▶ Task objective: Your job with the data below is to output exactly the lines from the one holding "TERMS & CONDITIONS (335, 2537)" down to the one holding "Bases, programas y", both included, and no others.

--------------------

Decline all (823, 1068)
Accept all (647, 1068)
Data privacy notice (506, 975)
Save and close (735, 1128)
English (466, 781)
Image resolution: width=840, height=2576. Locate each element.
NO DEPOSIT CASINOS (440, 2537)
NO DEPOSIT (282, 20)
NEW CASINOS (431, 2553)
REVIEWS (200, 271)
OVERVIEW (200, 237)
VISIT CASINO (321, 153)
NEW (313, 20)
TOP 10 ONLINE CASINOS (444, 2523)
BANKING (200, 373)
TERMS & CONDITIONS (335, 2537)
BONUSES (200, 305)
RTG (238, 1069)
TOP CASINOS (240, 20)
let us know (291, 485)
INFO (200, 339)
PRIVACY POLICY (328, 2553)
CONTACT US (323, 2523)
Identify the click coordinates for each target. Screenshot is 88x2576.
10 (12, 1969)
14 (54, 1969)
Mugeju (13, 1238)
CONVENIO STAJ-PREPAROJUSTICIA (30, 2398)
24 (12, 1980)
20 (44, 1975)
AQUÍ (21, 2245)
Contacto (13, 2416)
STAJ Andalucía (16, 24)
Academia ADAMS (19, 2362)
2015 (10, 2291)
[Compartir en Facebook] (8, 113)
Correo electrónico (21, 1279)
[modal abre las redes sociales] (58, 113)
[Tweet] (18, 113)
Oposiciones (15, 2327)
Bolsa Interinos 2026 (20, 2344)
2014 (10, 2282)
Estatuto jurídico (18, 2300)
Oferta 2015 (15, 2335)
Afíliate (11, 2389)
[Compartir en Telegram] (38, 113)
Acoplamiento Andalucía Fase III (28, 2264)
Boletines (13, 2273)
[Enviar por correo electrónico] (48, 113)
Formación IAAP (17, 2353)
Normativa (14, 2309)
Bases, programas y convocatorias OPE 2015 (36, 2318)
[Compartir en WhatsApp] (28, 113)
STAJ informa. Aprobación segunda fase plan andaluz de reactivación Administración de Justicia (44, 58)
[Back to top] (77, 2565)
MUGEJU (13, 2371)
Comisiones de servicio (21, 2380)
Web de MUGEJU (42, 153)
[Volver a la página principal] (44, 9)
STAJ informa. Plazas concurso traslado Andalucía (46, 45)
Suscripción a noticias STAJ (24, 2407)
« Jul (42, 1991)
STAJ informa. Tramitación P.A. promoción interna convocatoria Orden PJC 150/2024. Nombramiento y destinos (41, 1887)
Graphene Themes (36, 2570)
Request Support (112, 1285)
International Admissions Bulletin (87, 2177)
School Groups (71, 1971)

--------------------

▶ Result:
TERMS & CONDITIONS (335, 2537)
BONUSES (200, 305)
RTG (238, 1069)
TOP CASINOS (240, 20)
let us know (291, 485)
INFO (200, 339)
PRIVACY POLICY (328, 2553)
CONTACT US (323, 2523)
Identify the click coordinates for each target. Screenshot is 88x2576.
10 (12, 1969)
14 (54, 1969)
Mugeju (13, 1238)
CONVENIO STAJ-PREPAROJUSTICIA (30, 2398)
24 (12, 1980)
20 (44, 1975)
AQUÍ (21, 2245)
Contacto (13, 2416)
STAJ Andalucía (16, 24)
Academia ADAMS (19, 2362)
2015 (10, 2291)
[Compartir en Facebook] (8, 113)
Correo electrónico (21, 1279)
[modal abre las redes sociales] (58, 113)
[Tweet] (18, 113)
Oposiciones (15, 2327)
Bolsa Interinos 2026 (20, 2344)
2014 (10, 2282)
Estatuto jurídico (18, 2300)
Oferta 2015 (15, 2335)
Afíliate (11, 2389)
[Compartir en Telegram] (38, 113)
Acoplamiento Andalucía Fase III (28, 2264)
Boletines (13, 2273)
[Enviar por correo electrónico] (48, 113)
Formación IAAP (17, 2353)
Normativa (14, 2309)
Bases, programas y convocatorias OPE 2015 (36, 2318)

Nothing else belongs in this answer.